Remembering September 1

If you think you know the history of Eritrea, here is a pop quiz: when did Eritrea’s armed struggle for liberation really begin? Was it on 9/1/1961 when Awate fired his first shot as many Eritreans believe or late October 1961 when my late uncle joined the revolution? If you answered 9/1/1961, you would be wrong and if you answered late October, you would also be wrong. If you answered 1963, 1964 or any other year prior to 1970, you would also be wrong.

Here is another quiz: When did independent Eritrea really turn into a dictatorship?  Was it on May 1993 when the regime viciously bludgeoned former tegadeltis or on September 2001 when the G15 were purged?  If you answered “September 2001”, congratulate yourself for being a history buff.  If you gave any other answer, you may want to consult my book “Eritrean History for Dummies”. 

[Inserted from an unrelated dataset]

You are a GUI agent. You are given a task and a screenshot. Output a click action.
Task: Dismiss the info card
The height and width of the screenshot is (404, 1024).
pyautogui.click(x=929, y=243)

Of all Eritrea’s historical milestones, September 1 ranks as one date that is universally celebrated by all Eritreans though some do so only with a great deal of reservation and some with even outright loathing. The latter paint a very horrific picture of the 60’s as a period full of fearsome gun-toting Muslim bandits who roamed the Eritrean wilderness with guns in their right hand (for slaughtering Christians) and the Quran on their left (for converting them). The bandits (we are told) were more interested in clannish, religious, and tribal allegiances than in formulating a clear political vision for the future. This state of affairs would continue – they maintain – until an Eritrean Robin Hood arose from somewhere deep in the Christian heartland to set things right bringing order out of chaos and wresting the liberation struggle from the bandits to give it to the Eritrean people.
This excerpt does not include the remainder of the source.